▸ **ACTIVITY**:
Beginning with the first line, return the material verbatim and without pictures.
*** Opening DATA FOR THIS TASK ***
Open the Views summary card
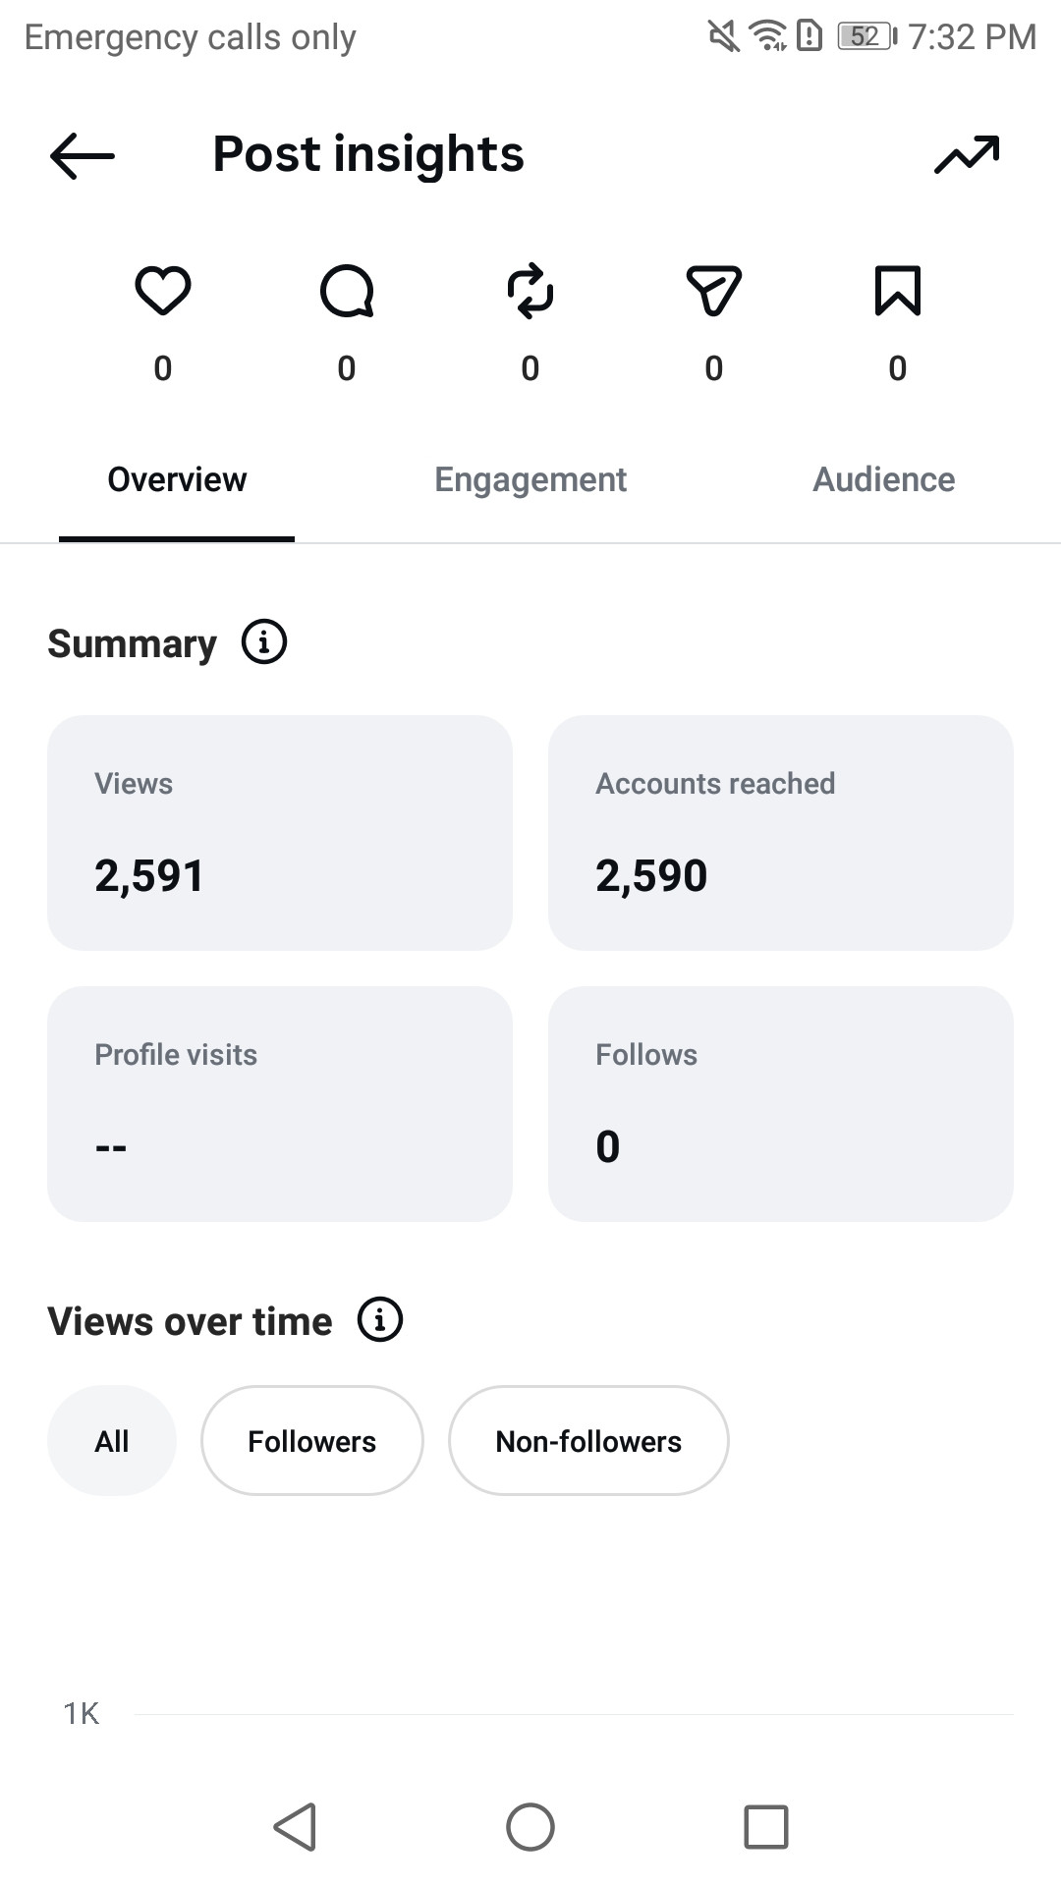The image size is (1061, 1886). 280,833
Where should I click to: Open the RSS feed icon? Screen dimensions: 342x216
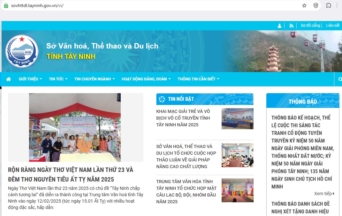(291, 26)
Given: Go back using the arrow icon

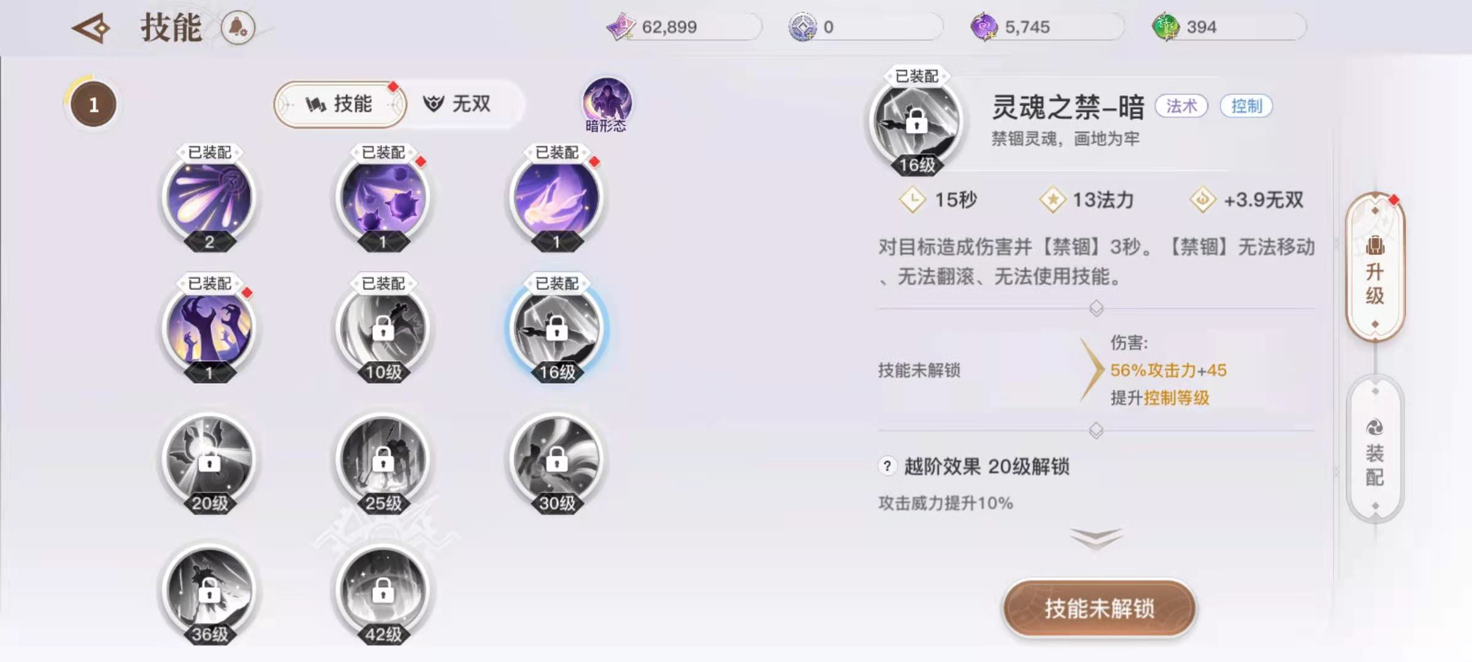Looking at the screenshot, I should 91,28.
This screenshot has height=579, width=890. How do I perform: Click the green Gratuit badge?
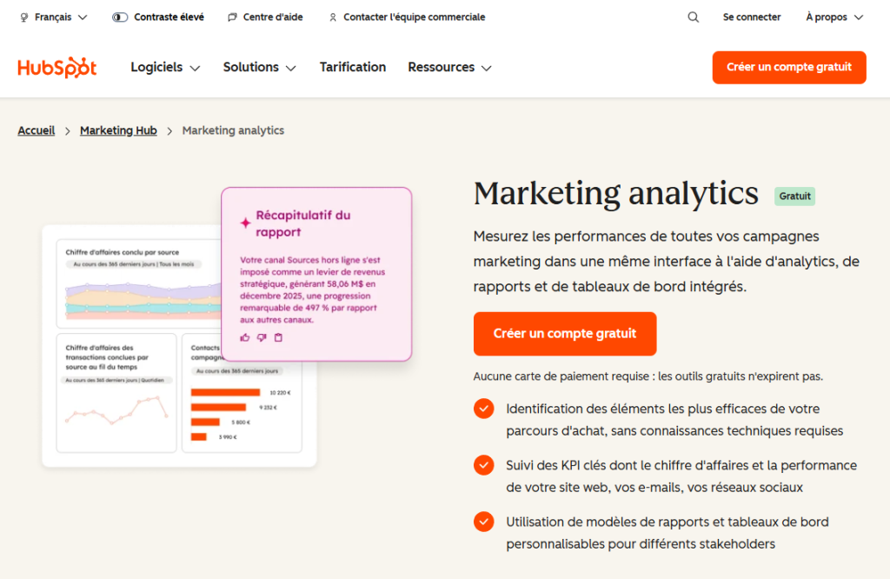click(x=794, y=196)
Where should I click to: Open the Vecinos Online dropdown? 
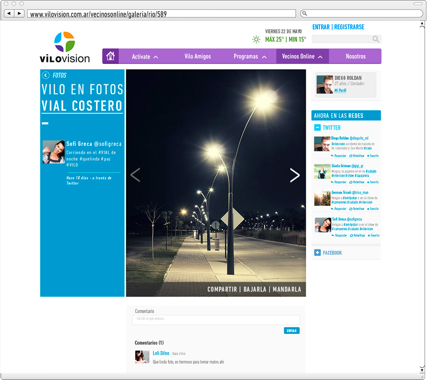coord(302,56)
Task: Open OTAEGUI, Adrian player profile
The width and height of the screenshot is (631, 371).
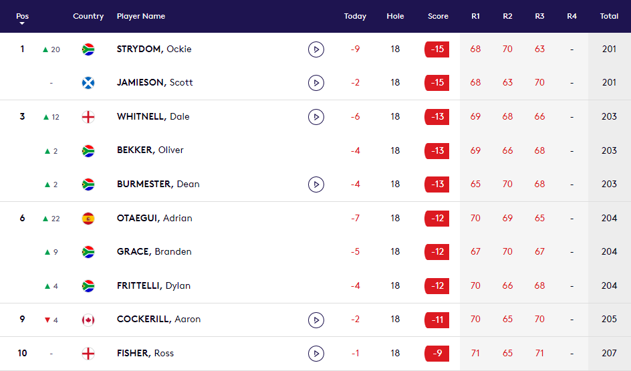Action: coord(154,218)
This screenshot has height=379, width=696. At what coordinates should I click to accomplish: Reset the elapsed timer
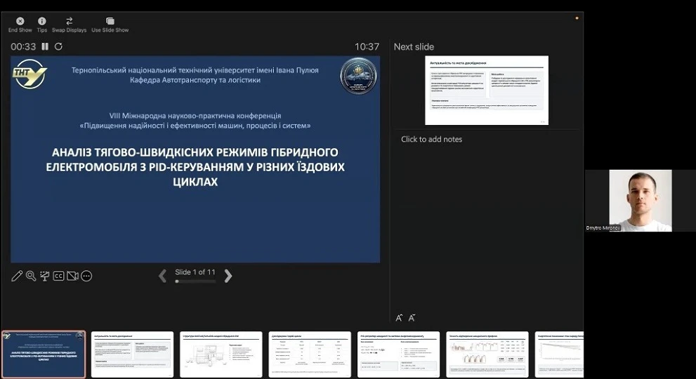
*** Closing DATA FOR THIS TASK ***
▸ **TASK SOLUTION**:
Open the Views summary card
The image size is (1061, 1886). 280,833
Where should I click to: Open the RSS feed icon? Screen dimensions: 342x216
(291, 26)
Given: Go back using the arrow icon

Looking at the screenshot, I should 91,28.
This screenshot has height=579, width=890. How do I perform: Click the green Gratuit badge?
click(x=794, y=196)
Where should I click to: Open the Vecinos Online dropdown? 
coord(302,56)
Task: Open OTAEGUI, Adrian player profile
The width and height of the screenshot is (631, 371).
Action: coord(154,218)
This screenshot has height=379, width=696. At what coordinates should I click to accomplish: Reset the elapsed timer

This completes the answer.